* _Page extract_

_ _ _ _

As Cooper grew and his health became a bit more stable, he was put on the list for a kidney transplant. A living donor came forward willing to donate one of their kidneys, and on Feb. 7, 2022, Cooper received a new kidney.

Since then, he’s continued to thrive. Two teeth have popped up, he’s becoming more animated, and he’s trying to become more mobile.

“He’s going to be crawling any time now,” Mady says. “It’s been hard at the hospital because he just has his crib, but I can’t wait to see him on our carpet at home.”

Early diagnosis

Mady was 32 weeks pregnant when a routine ultrasound showed Cooper had abnormally large kidneys and very low levels of amniotic fluid. Her doctor in Ames sent her to a Des Moines hospital, who then referred her to UI Hospitals & Clinics and UI Stead Family Children’s Hospital.

“When you have a baby that’s being born with a history of very low amniotic fluid, you worry about the lungs, and you also worry that the kidneys aren’t working well because the kidneys make urine that helps to produce the amniotic fluid,” says Lyndsay Harshman, MD, MS, medical director of the pediatric kidney transplant program.

Most babies with ARPKD don’t have many problems until they are a little older, Harshman says: 70% survive past the newborn period without issues, and 80% of those survive past 10 years old. But by the age of 15, about 40% of patients will be in end-stage kidney disease.

For Cooper, that stage came extremely early.

“This is the kind of renal disease that causes end-stage renal failure and dialysis dependency from birth, so you can assume that doesn’t have a great prognosis to start with,” says Aditya Badheka, MBBS, MS, a pediatric critical care specialist and a member of Cooper’s care team. “But with Cooper, his kidneys weren’t functioning and that led to his lungs being under-developed at birth, so he was placed on a ventilator immediately.”

Cooper on his way out of the hospital

The need for surgery

As Cooper continued to grow, so did his kidneys – creating even more stress for his lungs and other organs.

“It was very difficult to keep his lungs in good enough shape to keep the oxygen and carbon dioxide levels in the normal range,” Badheka says. “It is extremely hard to dialyze little babies and Cooper’s case was technically challenging. This meant he had more and more fluid on his body from his kidneys not working.”

When Cooper was 7 months old, a pediatric surgery team led by transplant surgeon David Axelrod, MD, and pediatric surgeon Julia Shelton, MD, removed both of his kidneys. Six months later, the surgical team gathered again, along with transplant surgeon Alan Reed, MD, MBA, to transplant an adult kidney donated by a living donor.

“Cooper’s care has really been a team sport,” Axelrod says. “The surgeons all worked together on both procedures, and Lyndsay and the whole nephrology team have been keeping him healthy on dialysis, getting him to grow. We were very lucky to have someone interested in donating a kidney to someone who wasn’t a family member – getting Cooper a really good, really healthy kidney that has done terrific for him.

_ _ _ _

* _Given data_
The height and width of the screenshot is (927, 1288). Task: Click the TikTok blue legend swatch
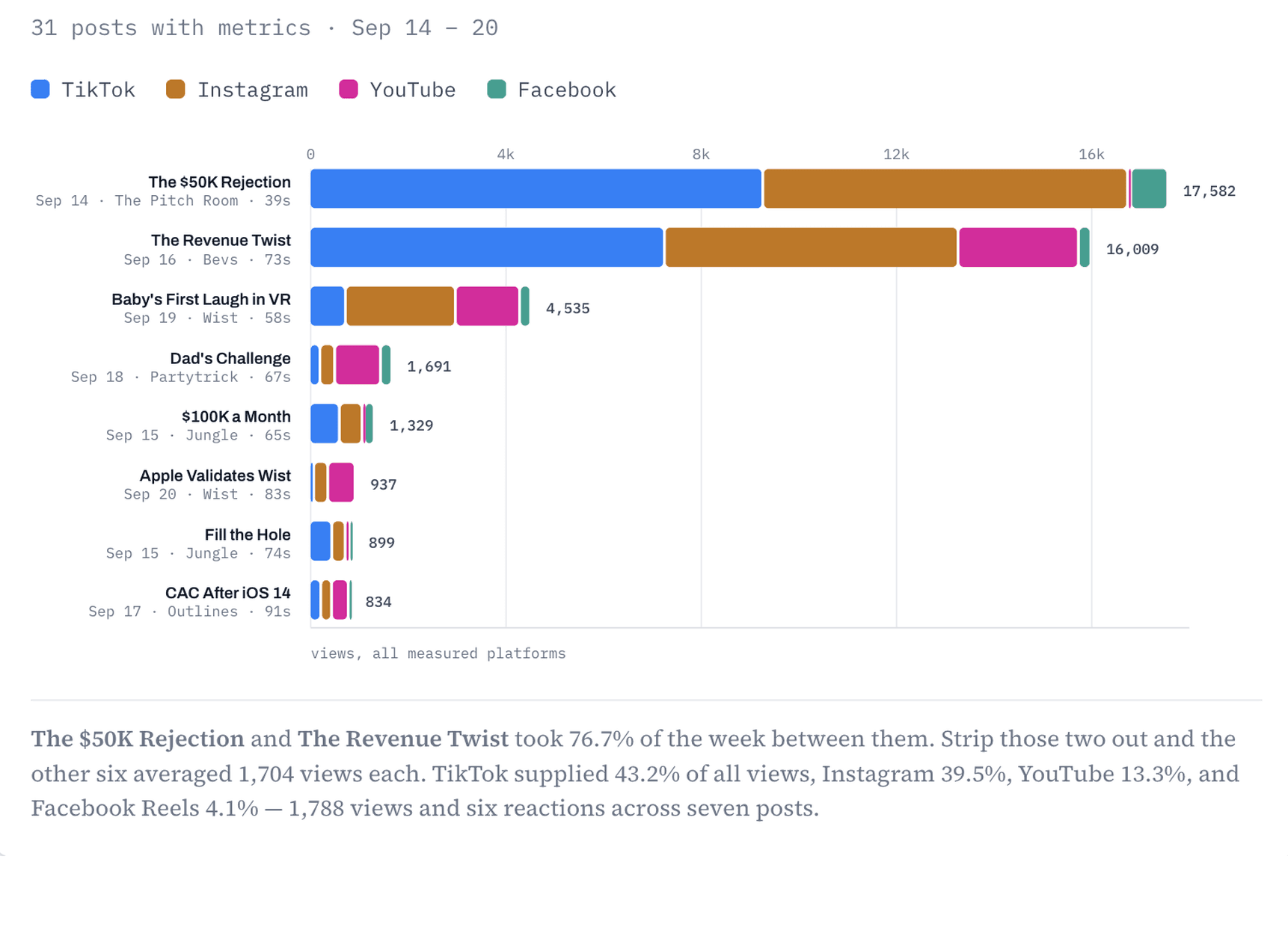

_ _ _ _

* _Activity_
In the article above about Cooper's kidney transplant, how old was Cooper when the surgical team removed both of his kidneys?

* _Final answer_
He was 7 months old.